FileNotFoundError: [Errno 2] No such file or directory: '../input/dl-course-data/red-wine.csv'

# Overfitting and Underfitting

**1. Introduction**

Recall from the example in the previous lesson that Keras will keep a history of the training and validation loss over the epochs that it is training the model. In this lesson, we're going to learn how to interpret these learning curves and how we can use them to guide model development. In particular, we'll examine at the learning curves for evidence of underfitting and overfitting and look at a couple of strategies for correcting it.

**2. Interpreting the Learning Curves**

You might think about the information in the training data as being of two kinds : signal and noise. The signal is the part that generalizes, the part tha can help our model make predictions from new data. The noise is that part that is only true of the training data; the noise is all of the random fluctuation that comes from data in the real-world or all of the incidental, non-informative patterns that can't actually help the model make predictions. The noise is the part might look useful but really isn't

We train a model by choosing weights or parameters that minimize the loss on a training set. You might know, however, that to accurately assess a model's performances, we need to evaluate it on a new set of data, the validation data. 
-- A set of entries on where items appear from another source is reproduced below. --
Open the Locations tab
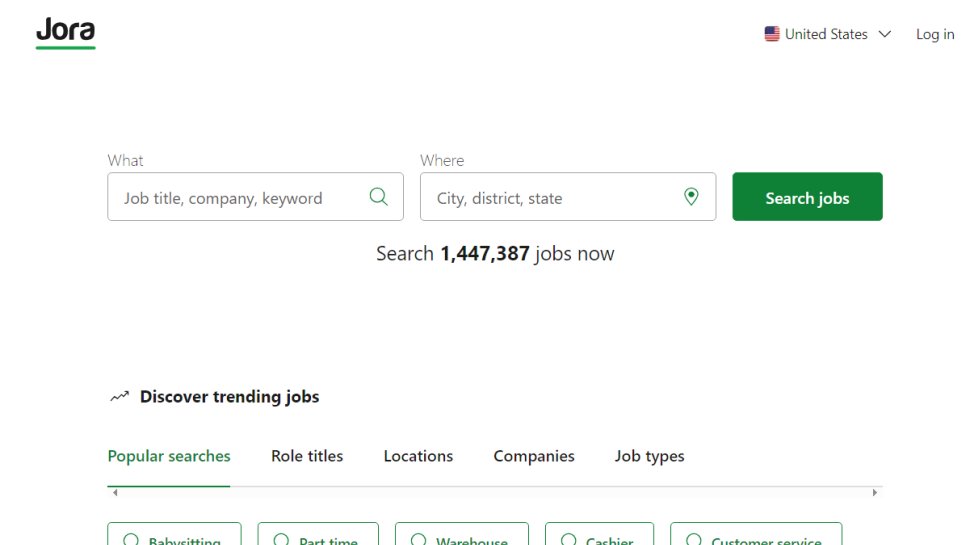This screenshot has height=545, width=970. tap(418, 456)
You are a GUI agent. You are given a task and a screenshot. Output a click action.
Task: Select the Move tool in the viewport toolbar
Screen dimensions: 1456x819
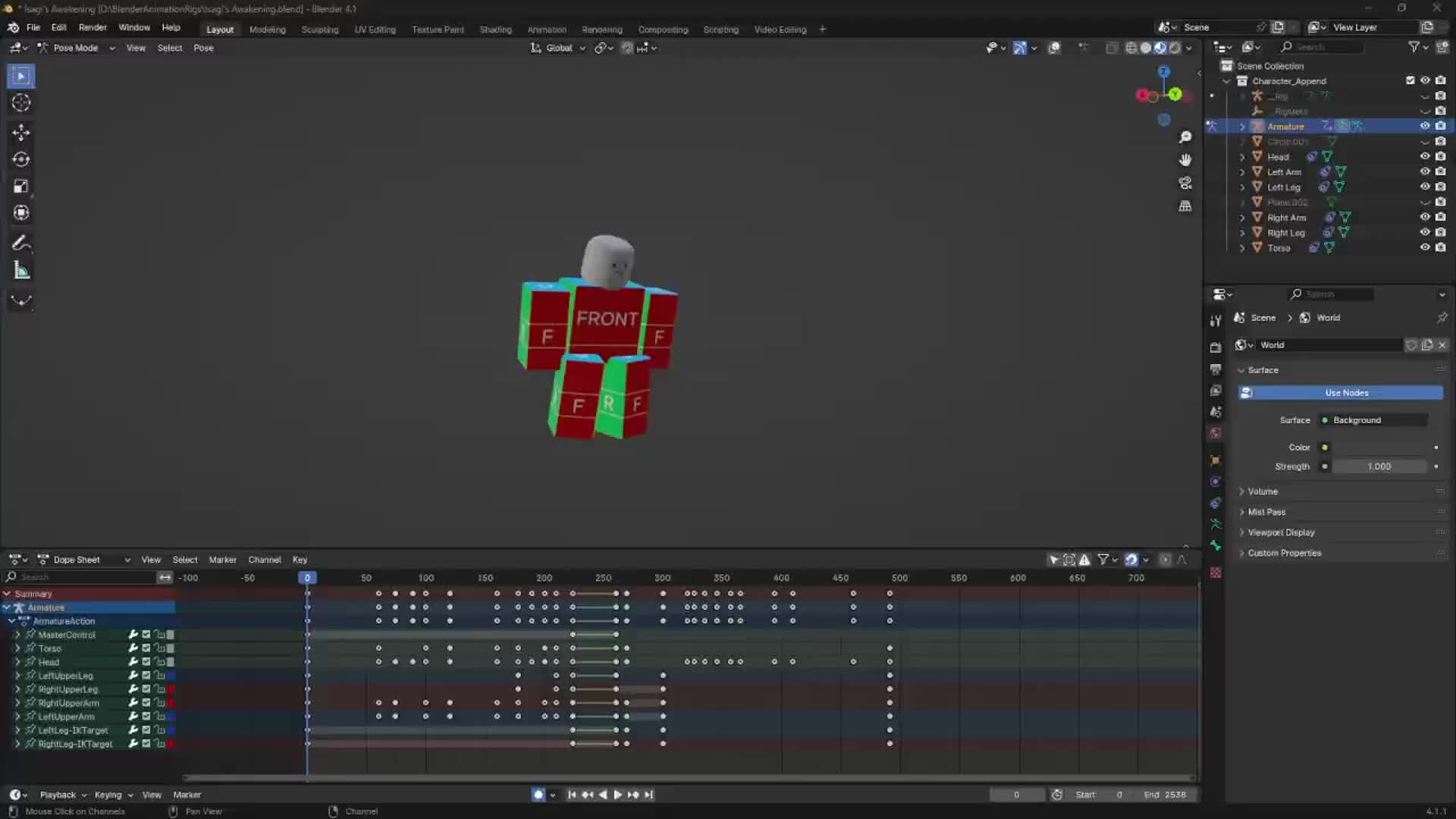point(20,132)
When we train a model we've been plotting the loss on the training set epoch by epoch. To this we'll add a plot the validation data too. These plots we call the learning curves. To train deep learning models effectively, we need to be able to interpret them. 

![image.png](attachment:image.png)

Now, the training loss will go down eigher when the model learns signal or when it learns noise. But the validation loss will go down only when the model learns signla. (Whatever noise the model learned from the training set won't generalize to new data.) So, when a model learns signal both curves go down, but when it learns noise a gap is created in the curves. The size of the gap tells you how much noise the model has learned. 

Ideally, we ould create model that learn all of the signal and non of the noise. This will practically never happen. Instead we make a trade. we can get the model to learn more signal at the cost of learning more noise. So long as the trade is in our favor, the validation loss will continue to decrease. After the certain point, however, the trade can turn against us, the cost exceeds the benefit, and the validation loss begins to rise. 

This trade-off indicates that there can be two problems that occur when training a model : not enough signal or too much noise. Underfitting the training set is when the loss is not as low as it could be becuase the model hasn't learned enough signal. Overfitting the trainin set is when the loss is not as low as it could be because the model learned too much noise. The trick to training deep learning model is finding the best balance between the two. 

**3. Capacity**

A model's capacity refers to the size and complexity of the patterns it is able to learn. For neural networks, this will largely be determined by how many neurons it has and how they are connected together. If it appears that your network is underfitting the data, you shoud try increasing its capacity.

You can increase the capacity of a network either by making it wider (more units to existing layers) or by making it deeper (adding more layers). Wider networks have an easier time learning more linear relationship, while deeper networks prefer more nonlinear ones.

In [None]:
model = keras.Sequential([
    layers.Dense(16, activation='relu'),
    layers.Dense(1),
])

wider = keras.Sequential([
    layers.Dense(32, activation='relu'),
    layers.Dense(1),
])

deeper = keras.Sequential([
    layers.Dense(16, activation='relu'),
    layers.Dense(16, activation='relu'),
    layers.Dense(1),
])

**4. Early Stopping**

We mentioned that when a model is too eagerly learning noise, the validation loss may start to increase during training. To prevent this, we can simply stop the training whenever it seems the validation loss ins't decreasing anymore. Interrupting the training this way is called early stopping. 

![image.png](attachment:image.png)

Once we detect that the validation loss is starting to rise agian, we can reset the weights back to where the minimum occured. This ensures that the model won't continue to learn noise and overfit the data.

Training with early stopping also means we're in less danger of stopping the training too early, before the network has finished learning signal. So besides preventing overfitting from training too long, early stopping can also prevent underfitting from not training long enough. Just set your training epochs to some large number, and early stopping will take care of the rest. 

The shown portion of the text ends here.